David Kilshaw, of KPMG, said the ruling conjured, “a vision of a tidal wave of money moving offshore” if the Revenue were forced to draw the teeth of its anti-avoidance legislation. “This announcement shakes the very foundations of the UK tax system,” he said, adding:
“It is sections 720 and s13 which largely reduce the opportunity for taxpayers to shelter their income and gains from tax by the simple expedient of holding them via an offshore structure. The provisions, where they operate, pierce the veil of the offshore structures and essentially make the profits taxable in the UK.”
“These provisions are a key part of anti-avoidance legislation in the UK and any change could have a profound impact on the structure of UK tax legislation and how individuals operate their businesses and hold their investments,” he surmised.
“The Commission believes discrimination exists as, if the individual had invested assets in a UK company (rather than a company within the EU) the individual would not be subject to tax; only the UK company would be taxed on its income. The Commission’s alert implies that they are only interested in a transfer of assets to a foreign company; however the rules go further than this as they apply to transfers to any foreign persons. It is unclear at the current time whether the action will be taken against the rules in their totality or only on transfers to a non-UK but EU resident company.”
"At present, the UK tax system keeps some balance between incorporated and unincorporated business by allowing for a reduced rate of corporate tax (21%) for smaller profit levels compared to the income tax rate of 50% at its highest.
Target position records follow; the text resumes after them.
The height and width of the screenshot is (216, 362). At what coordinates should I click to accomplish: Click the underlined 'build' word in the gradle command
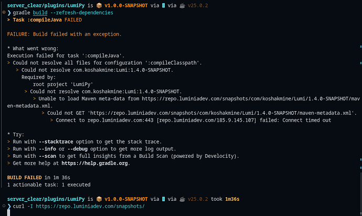coord(40,13)
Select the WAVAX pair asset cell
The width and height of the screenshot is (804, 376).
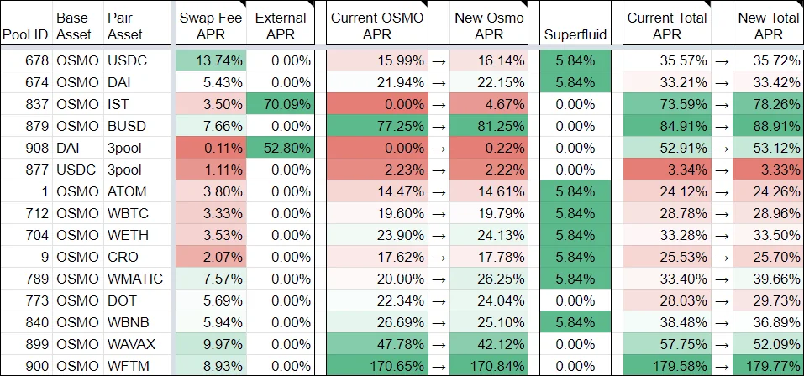[138, 344]
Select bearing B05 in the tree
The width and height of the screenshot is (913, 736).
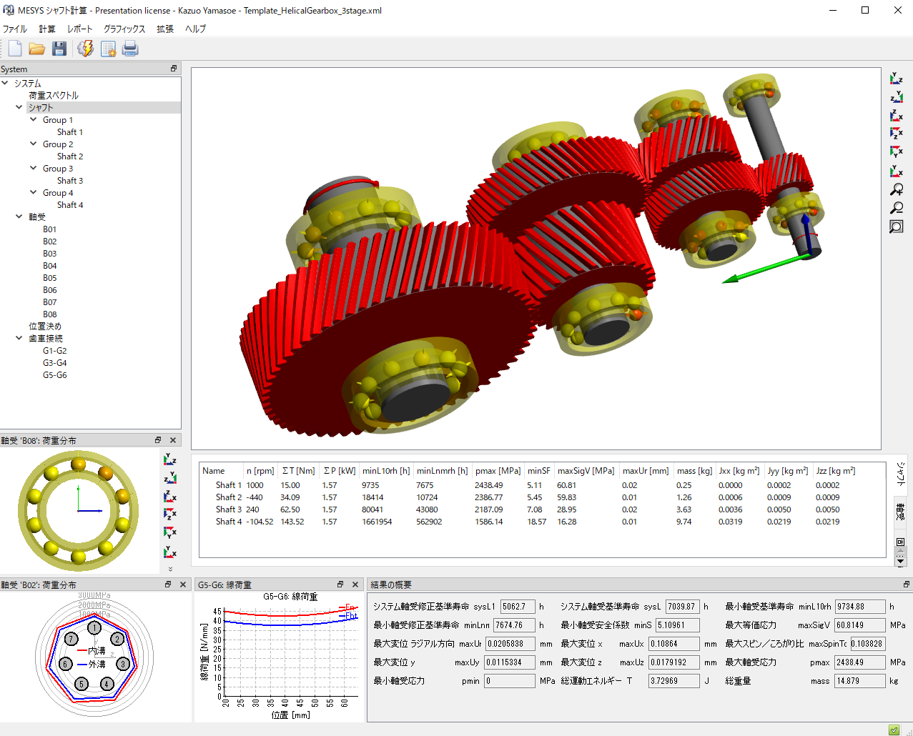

If profits are distributed as dividends further income tax is paid so the overall tax rate on profits can be around the same as for an unincorporated business at between 21 and 50%."
“To extend these anti-avoidance rules to UK companies would add compliance costs for such small companies and accelerate or increase the income tax charge on their owners. This could have a major impact on small business in the UK. It therefore seems more likely that the UK government will look instead to dis-apply the current rules only where EU companies are used for genuine business purposes other than to accumulate income.“
“It is clear that we are entering a period of uncertainty. It is less clear how that uncertainty will be resolved – for example, might the UK government respond to any such challenge by imposing a similar tax charge on certain UK companies? However, this approach, while possibly addressing the Commission’s concern, could have a major effect on a key area of UK tax policy. “
“One thing above all does seem clear however. The landscape as we know it is set to change forever. All taxpayers need to reflect now on how to position themselves for change.”
Andrew Tailby-Faulkes, private client services partner at Ernst & Young, commented that these anti-avoidance rules have been very effective for many years at discouraging UK resident and domiciled taxpayers from sheltering tax by placing their assets in structures overseas.
"However," he said "if the UK is forced to accept the changes being recommended by the European Commission then both native tax payers and non-doms would have more opportunity to make use of lower tax countries within the EU to lower their tax burdens."
Tailby-Faulkes also noted that the ruling introduces some "significant complexities which will raise lots of question marks."
"These include, how will overseas trusts be impacted? What is the position if an EU-based company owned by a UK taxpayer in turn has a non-EU subsidiary that holds the investments?," he observed.
“Until the position is clarified, particularly as the government is also expected to make further announcements on tax residence and domicile status imminently, there is unlikely to be a rush by wealthy taxpayers to review their asset-holding arrangements just yet," Tailby-Faulkes said.